Le territoire des Hadjoutes n'était pas bien défini. Certains historiens le limitent entre les villes actuelles de Hadjout (ex-Marengo), El Affroun, la Chiffa, Attatba, aux alentours immédiats de Blida et du côté Sahel jusqu'à oued Mazafran ; d'autres versions mentionnent la limite de leur territoire de la ville actuelle de Hadjout aux portes d'Alger, approximativement à Shaoula. Le professeur N. Saïdouni ,dans sa thèse intitulée « L'Algérois rural à la fin de l'époque ottomane », qualifie le territoire des Hadjoutes à « Outan Hadjout », ce qui confirme l'importance du territoire de ces tribus. Il n'existe malheureusement pas de statistiques précises sur le nombre des populations hadjoutes avant la colonisation, mais nous estimons, à partir de certaines données contenues dans le rapport du duc de Rovigo, « à vingt-trois tribus hadjoutes et douze mille cavaliers »,... dix huit mille cavaliers selon d'autres sources, à un total de plus de quarante mille habitants voire soixante mille pour l'ensemble de ces tribus et douars peuplant la Mitidja en dehors des villes (Alger, Blida, Koléa... ).

* Exercice proposé a
Dans l'extrait sur le territoire des Hadjoutes, quelle expression le professeur N. Saïdouni emploie-t-il dans sa thèse pour qualifier ce territoire ?

* Données enregistrées

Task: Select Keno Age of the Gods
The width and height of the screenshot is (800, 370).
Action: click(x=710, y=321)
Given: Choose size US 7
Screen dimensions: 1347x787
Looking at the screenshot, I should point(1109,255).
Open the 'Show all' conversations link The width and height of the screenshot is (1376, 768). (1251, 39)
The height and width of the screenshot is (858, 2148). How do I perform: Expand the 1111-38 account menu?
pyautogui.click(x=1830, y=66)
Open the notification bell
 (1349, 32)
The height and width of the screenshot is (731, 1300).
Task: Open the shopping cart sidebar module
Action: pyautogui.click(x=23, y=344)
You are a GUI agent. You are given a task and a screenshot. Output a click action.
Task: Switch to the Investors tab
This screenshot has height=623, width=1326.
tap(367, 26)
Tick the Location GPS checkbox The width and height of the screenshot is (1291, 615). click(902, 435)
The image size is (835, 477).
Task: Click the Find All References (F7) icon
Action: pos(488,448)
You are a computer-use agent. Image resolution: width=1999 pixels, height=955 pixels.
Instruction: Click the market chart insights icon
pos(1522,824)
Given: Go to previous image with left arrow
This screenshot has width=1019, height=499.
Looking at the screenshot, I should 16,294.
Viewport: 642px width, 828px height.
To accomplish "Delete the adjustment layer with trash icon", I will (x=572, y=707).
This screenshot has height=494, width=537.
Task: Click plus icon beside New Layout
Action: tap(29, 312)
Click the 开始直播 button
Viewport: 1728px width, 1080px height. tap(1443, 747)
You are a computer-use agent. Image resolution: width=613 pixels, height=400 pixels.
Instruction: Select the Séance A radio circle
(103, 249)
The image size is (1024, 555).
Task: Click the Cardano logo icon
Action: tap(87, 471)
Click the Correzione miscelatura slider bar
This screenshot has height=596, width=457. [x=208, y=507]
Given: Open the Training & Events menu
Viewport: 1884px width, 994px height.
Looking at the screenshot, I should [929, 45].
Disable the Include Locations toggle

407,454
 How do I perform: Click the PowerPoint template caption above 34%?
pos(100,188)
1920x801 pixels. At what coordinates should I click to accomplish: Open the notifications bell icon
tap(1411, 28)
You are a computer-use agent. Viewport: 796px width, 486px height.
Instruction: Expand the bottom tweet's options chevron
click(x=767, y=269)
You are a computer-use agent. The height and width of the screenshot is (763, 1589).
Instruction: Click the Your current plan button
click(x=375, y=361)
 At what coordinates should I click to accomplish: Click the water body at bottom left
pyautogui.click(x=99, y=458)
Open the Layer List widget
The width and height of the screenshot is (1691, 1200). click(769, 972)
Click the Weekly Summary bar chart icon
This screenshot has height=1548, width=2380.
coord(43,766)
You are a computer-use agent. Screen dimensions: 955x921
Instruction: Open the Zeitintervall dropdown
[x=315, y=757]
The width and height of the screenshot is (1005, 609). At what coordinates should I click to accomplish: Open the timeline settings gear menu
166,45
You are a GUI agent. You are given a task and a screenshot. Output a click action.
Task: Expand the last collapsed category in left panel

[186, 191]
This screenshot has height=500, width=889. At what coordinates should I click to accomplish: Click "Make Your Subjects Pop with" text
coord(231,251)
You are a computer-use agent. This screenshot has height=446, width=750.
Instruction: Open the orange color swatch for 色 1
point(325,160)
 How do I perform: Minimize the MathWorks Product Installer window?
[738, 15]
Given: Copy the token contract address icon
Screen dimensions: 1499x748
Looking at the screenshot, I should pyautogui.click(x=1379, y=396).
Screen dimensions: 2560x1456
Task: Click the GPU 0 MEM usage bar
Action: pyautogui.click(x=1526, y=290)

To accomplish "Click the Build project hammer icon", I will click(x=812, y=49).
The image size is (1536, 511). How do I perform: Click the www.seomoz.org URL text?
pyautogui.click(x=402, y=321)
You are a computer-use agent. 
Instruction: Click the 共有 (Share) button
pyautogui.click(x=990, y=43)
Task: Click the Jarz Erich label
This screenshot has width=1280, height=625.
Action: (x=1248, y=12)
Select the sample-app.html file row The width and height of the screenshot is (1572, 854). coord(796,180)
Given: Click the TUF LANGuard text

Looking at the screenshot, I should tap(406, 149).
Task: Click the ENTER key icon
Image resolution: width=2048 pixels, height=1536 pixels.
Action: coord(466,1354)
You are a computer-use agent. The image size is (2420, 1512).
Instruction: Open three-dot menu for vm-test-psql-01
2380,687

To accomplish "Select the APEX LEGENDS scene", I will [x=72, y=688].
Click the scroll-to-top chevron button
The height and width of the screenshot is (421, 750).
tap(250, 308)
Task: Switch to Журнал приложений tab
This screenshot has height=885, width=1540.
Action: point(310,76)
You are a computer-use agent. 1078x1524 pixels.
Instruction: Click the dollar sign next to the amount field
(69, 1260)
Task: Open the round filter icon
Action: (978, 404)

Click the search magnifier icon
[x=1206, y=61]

* Exercice proposé b
Recopiez à l'identique le passage des enregistrements allant de leur début jusqu'à la ligne contenant "pos(100,188)", celle-ci comprise.

* Réponse correcte a
« Outan Hadjout »

* Réponse correcte b
Task: Select Keno Age of the Gods
The width and height of the screenshot is (800, 370).
Action: click(x=710, y=321)
Given: Choose size US 7
Screen dimensions: 1347x787
Looking at the screenshot, I should point(1109,255).
Open the 'Show all' conversations link The width and height of the screenshot is (1376, 768). (1251, 39)
The height and width of the screenshot is (858, 2148). How do I perform: Expand the 1111-38 account menu?
pyautogui.click(x=1830, y=66)
Open the notification bell
 (1349, 32)
The height and width of the screenshot is (731, 1300).
Task: Open the shopping cart sidebar module
Action: pyautogui.click(x=23, y=344)
You are a GUI agent. You are given a task and a screenshot. Output a click action.
Task: Switch to the Investors tab
This screenshot has height=623, width=1326.
tap(367, 26)
Tick the Location GPS checkbox The width and height of the screenshot is (1291, 615). click(902, 435)
The image size is (835, 477).
Task: Click the Find All References (F7) icon
Action: pos(488,448)
You are a computer-use agent. Image resolution: width=1999 pixels, height=955 pixels.
Instruction: Click the market chart insights icon
pos(1522,824)
Given: Go to previous image with left arrow
This screenshot has width=1019, height=499.
Looking at the screenshot, I should 16,294.
Viewport: 642px width, 828px height.
To accomplish "Delete the adjustment layer with trash icon", I will (x=572, y=707).
This screenshot has height=494, width=537.
Task: Click plus icon beside New Layout
Action: tap(29, 312)
Click the 开始直播 button
Viewport: 1728px width, 1080px height. tap(1443, 747)
You are a computer-use agent. Image resolution: width=613 pixels, height=400 pixels.
Instruction: Select the Séance A radio circle
(103, 249)
The image size is (1024, 555).
Task: Click the Cardano logo icon
Action: tap(87, 471)
Click the Correzione miscelatura slider bar
This screenshot has height=596, width=457. [x=208, y=507]
Given: Open the Training & Events menu
Viewport: 1884px width, 994px height.
Looking at the screenshot, I should [929, 45].
Disable the Include Locations toggle

407,454
 How do I perform: Click the PowerPoint template caption above 34%?
pos(100,188)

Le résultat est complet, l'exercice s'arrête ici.